From a strictly political pov he's saying some truthful things. Hereditary succession does not fit with socialism.

Source: Koreatimes

Date: 2012-01-12 09:36 am (UTC)
From: [identity profile] 4minutesluts.livejournal.com
this is p much what I've heard from everyone reputable talking about this

hereditary succession doesn't fit with socialism but neither does the vast majority of shit that happens in NK

Date: 2012-01-12 10:27 am (UTC)
From: [identity profile] lydkami.livejournal.com
and my father was against it as well,

but he certainly didn't give back the power when he succeeded his own father.

Date: 2012-01-12 10:42 am (UTC)
From: [identity profile] 4minutesluts.livejournal.com
that would have caused an epic shitstorm and power struggle, most likely

Date: 2012-01-12 11:01 am (UTC)
From: [identity profile] lydkami.livejournal.com
oh, definitely, not saying otherwise but still it's rather ironic that his father was against hereditary succession when he was the prime poster child. Although I really think there wasn't as much power struggle as there could have been 'cause anyone who opposed him and had any sort of power suddenly vanished, died or the likes the moment he had power.

Right now I think there's no 'problem' in the current affairs since the kid is relatively green behind the ears but in about 5-15 years?

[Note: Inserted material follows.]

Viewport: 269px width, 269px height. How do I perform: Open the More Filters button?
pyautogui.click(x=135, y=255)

I presume he will want more power and then there will be deaths left and right... that or his uncle/someone else with power takes him down before he attempts to do it (not for altruistic reasons but to take on the power themselves).

I don't really know for sure, I need to find some time to catch up on what sort of power structure/players are there now that the kid is in power. I need a better tag-name for the new dictator and not just 'the kid'... i wonder if he will start pointing at things instead of looking at them?

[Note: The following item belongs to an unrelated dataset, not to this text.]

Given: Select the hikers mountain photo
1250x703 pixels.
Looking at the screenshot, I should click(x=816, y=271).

/sorry, i tend to ramble on subjects like this XD

Date: 2012-01-12 11:04 am (UTC)
From: [identity profile] 4minutesluts.livejournal.com
How dare you, leaders looking at things is the essence of Juche.

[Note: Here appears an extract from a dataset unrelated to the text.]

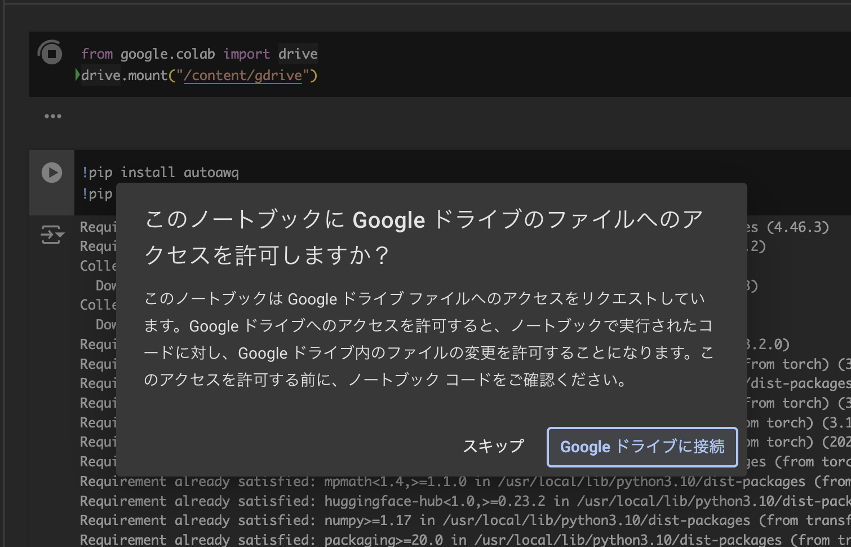Viewport: 851px width, 547px height.
Task: Click the Google ドライブに接続 button
Action: click(642, 447)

I haven't really looked at things too closely but I'd assume the military has most of the real power and that it's just a question of how fractious the power structure there is.

Date: 2012-01-12 04:36 pm (UTC)
From: [identity profile] lydkami.livejournal.com
How dare you, leaders looking at things is the essence of Juche.

lol. true, I forgot that. /bad!me.


they (military) definitely have the real power but still Jong-il held onto quite enough power by making those that opposed him early on disappear fast enough but his youngest hasn't been 'prepared' for as long as he was and while good ol' dad did manage to set him up inside the inner circle somewhat the brother in-law/uncle of the new dictator has quite a good chunk of power that previously rested on Jong-il's hands.

Or that's what I've gathered. it all could be bogus information and the north just trolling us, after all we no longer see anyone looking at anything.

Date: 2012-01-12 11:22 am (UTC)
From: [identity profile] strawberry-efeu.livejournal.com
From what I've read, Kim Jong Il didn't want to pass the power on to his sons because he thought they were all incompetent. I think that's what Jong Nam is referring to here.

Date: 2012-01-12 04:29 pm (UTC)
From: [identity profile] lydkami.livejournal.com
*nods* yes, he did & not saying his kids are competent but well, who says he was? The man thought too highly of himself.

Date: 2012-01-12 03:19 pm (UTC)
From: [identity profile] queencleopatra.livejournal.com
I keep learning new things about NK, good on the eldest brother for getting out of there.